## Listed entries
*****

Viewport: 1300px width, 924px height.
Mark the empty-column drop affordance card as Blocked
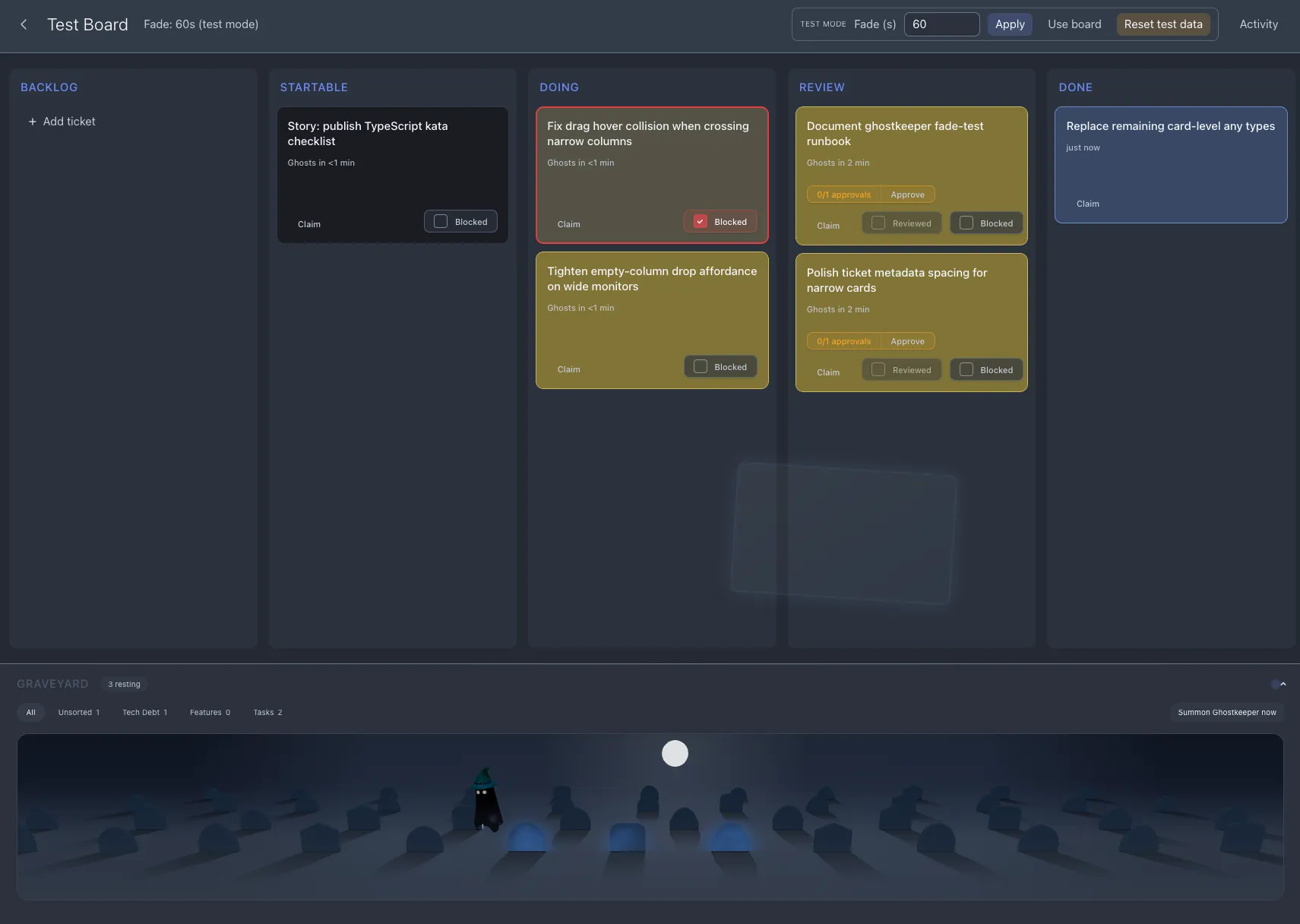[700, 366]
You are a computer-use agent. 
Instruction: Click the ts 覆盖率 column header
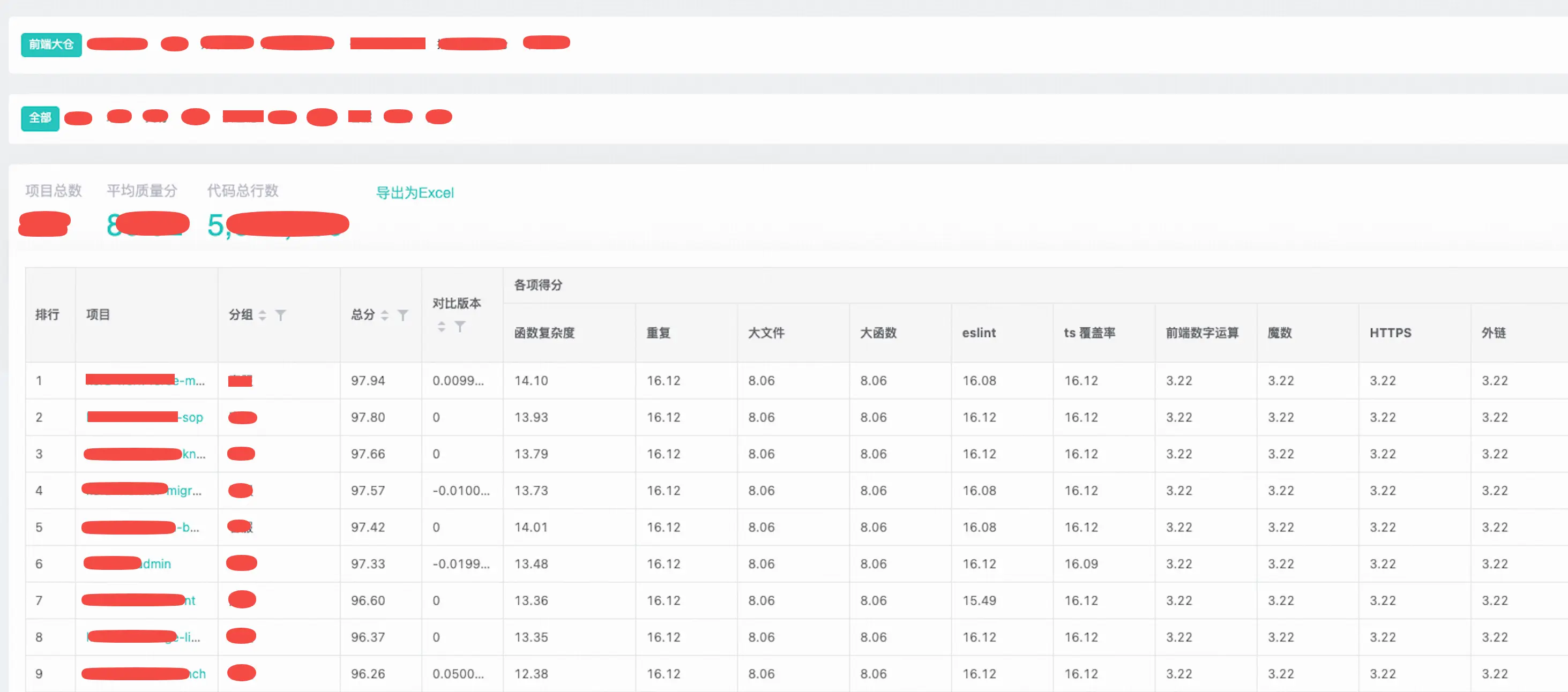tap(1089, 333)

*****

## The task
Apart from the pictures, all of the data should be repeated exactly.

## Answer box
Viewport: 1300px width, 924px height.
Mark the empty-column drop affordance card as Blocked
[700, 366]
You are a computer-use agent. 
Instruction: Click the ts 覆盖率 column header
tap(1089, 333)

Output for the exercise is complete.